The Kauai Marathon and Half Marathon loves people like Terri Halliday.
First, she’s dedicated to fitness, passionate about exercise and committed to health.
Second, she’s completed all nine of the Kauai half marathons and on Sunday will go after number 10.
Third, she has high praise for race organizers and this event that starts and finishes within walking distance of her front door.
“They do a fabulous job,” she said. “They’ve done a fabulous job since day one.”
That’s a ringing endorsement for what has become one of the island’s favorite races and it comes from a person who knows how to stay in shape.
The 74-year-old is a fitness coach who leads a weekly senior fitness class at Kauai Athletic Club and walks in the range of eight miles a day. Well, she might take one day off each week, but even then, she likes to get in a workout on the treadmill, the elliptical or with weights.
“I pretty much train all the time,” the Poipu woman said. “I don’t miss too many days.”
As the years roll by, it becomes easier to sit around and rest, and harder to exercise. And when you’re older and you lose a level of fitness, it’s difficult to get it back.
“Keep moving, that’s whole goal,” the Poipu woman said.
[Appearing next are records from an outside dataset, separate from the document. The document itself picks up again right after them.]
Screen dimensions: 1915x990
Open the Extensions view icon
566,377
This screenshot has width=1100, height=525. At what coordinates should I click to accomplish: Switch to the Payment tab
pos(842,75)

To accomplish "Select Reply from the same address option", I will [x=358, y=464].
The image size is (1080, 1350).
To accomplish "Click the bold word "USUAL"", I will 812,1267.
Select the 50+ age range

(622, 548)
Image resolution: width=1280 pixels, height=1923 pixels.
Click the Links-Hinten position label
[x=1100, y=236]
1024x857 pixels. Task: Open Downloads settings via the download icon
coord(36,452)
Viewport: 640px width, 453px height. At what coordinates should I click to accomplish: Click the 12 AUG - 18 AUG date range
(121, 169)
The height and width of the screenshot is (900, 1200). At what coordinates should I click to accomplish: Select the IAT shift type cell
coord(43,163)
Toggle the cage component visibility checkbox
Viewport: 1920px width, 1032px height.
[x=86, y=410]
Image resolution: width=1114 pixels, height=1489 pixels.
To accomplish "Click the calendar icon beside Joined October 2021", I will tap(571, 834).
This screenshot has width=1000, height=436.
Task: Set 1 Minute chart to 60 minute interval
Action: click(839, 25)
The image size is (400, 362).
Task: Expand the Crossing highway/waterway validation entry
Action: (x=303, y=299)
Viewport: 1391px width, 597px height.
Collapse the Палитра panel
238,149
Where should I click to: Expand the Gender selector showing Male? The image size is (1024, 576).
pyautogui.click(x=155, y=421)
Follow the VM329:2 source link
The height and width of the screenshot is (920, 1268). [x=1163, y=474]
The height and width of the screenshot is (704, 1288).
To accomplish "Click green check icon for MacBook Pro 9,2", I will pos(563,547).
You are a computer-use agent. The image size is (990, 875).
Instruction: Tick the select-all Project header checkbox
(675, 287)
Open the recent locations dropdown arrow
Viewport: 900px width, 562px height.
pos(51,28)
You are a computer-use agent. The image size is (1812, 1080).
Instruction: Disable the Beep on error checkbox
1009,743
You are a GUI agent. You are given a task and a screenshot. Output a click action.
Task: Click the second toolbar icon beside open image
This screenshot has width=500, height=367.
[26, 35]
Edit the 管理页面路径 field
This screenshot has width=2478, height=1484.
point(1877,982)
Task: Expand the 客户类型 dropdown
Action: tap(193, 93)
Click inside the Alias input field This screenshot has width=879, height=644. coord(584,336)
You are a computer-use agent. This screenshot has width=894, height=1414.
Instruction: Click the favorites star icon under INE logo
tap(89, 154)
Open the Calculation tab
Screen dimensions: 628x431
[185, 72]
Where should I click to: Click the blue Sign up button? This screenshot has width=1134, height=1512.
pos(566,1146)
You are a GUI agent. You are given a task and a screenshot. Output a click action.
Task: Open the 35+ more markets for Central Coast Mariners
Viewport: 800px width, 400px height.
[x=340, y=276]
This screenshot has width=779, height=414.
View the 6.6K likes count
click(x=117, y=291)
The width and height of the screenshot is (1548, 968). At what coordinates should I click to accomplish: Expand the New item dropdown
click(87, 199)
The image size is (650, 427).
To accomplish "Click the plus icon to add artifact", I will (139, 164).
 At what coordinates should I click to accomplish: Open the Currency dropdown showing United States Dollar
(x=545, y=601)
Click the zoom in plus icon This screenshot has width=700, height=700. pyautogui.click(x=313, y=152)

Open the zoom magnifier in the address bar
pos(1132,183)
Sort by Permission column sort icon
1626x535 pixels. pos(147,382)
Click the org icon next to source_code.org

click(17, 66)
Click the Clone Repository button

So Halliday is hell-bent to stay strong, but admits she’s not where she’d like to be at this point and has slowed down a little. Her best time over 13.1 miles on Kauai has been 2 hours and 28 minutes. Last year she completed the half in 2 hours, 42 minutes.
“I’m not on top of my game as I have been in the past,” she said.
But no matter.
This being the 10th anniversary of the marathon, she’s going to do her usual walk/run method, start to finish, and have fun.
“You know what? Let’s just go out and do it and have a good time,” she said.
Halliday, for the most part, loves the course that takes runners up the famous Tree Tunnel and down through Omao. It’s there, she said, “you know you’re getting close to the end” and steady for a late charge.
Her friend, Naomi, plays with the taiko drummers at the bottom of the hill, so that’s another source of inspiration.
It’s that final stretch, when the sun and the temperatures are rising hours after the 6 a.m. start, that’s the toughest.
“It’s always so hot,” Halliday said.
Those volunteers with the energy, the good vibes and the ice cold washcloths and ice cubes that see her through.
“Get to the finish line. That’s the goal,” she said.
Her preparation for Sunday’s half marathon includes 12 weeks of building up mileage with some high-intensity interval training.
“If you can maintain a base, training is not that huge a deal,” she said.
And come race day, while she likes to enjoy it, she’s serious out there. She pushes the pace, often passing people later who zipped by her earlier.
Her stamina can be traced back to her figure skating days. Plus, she got involved in aerobics in the late 70s and early 80s and has long been a fitness professional.
Halliday, who has run both the Honolulu and Maui marathons, has only good memories of the Kauai Marathon but for the second year, she said, when it poured rain. Even that bit of discomfort was more humorous than anything.
“I remember my feet kind of sloshing around in my shoes,” she said, laughing.
The basics of good health, Halliday said, are staying active, “not being a couch potato,” and good nutrition.
“Taking care of yourself, your health, is really critical,” she said.
Has she conceded anything to age?
“Not really,” Halliday said. “Maybe I’ve backed off a tiny little bit.”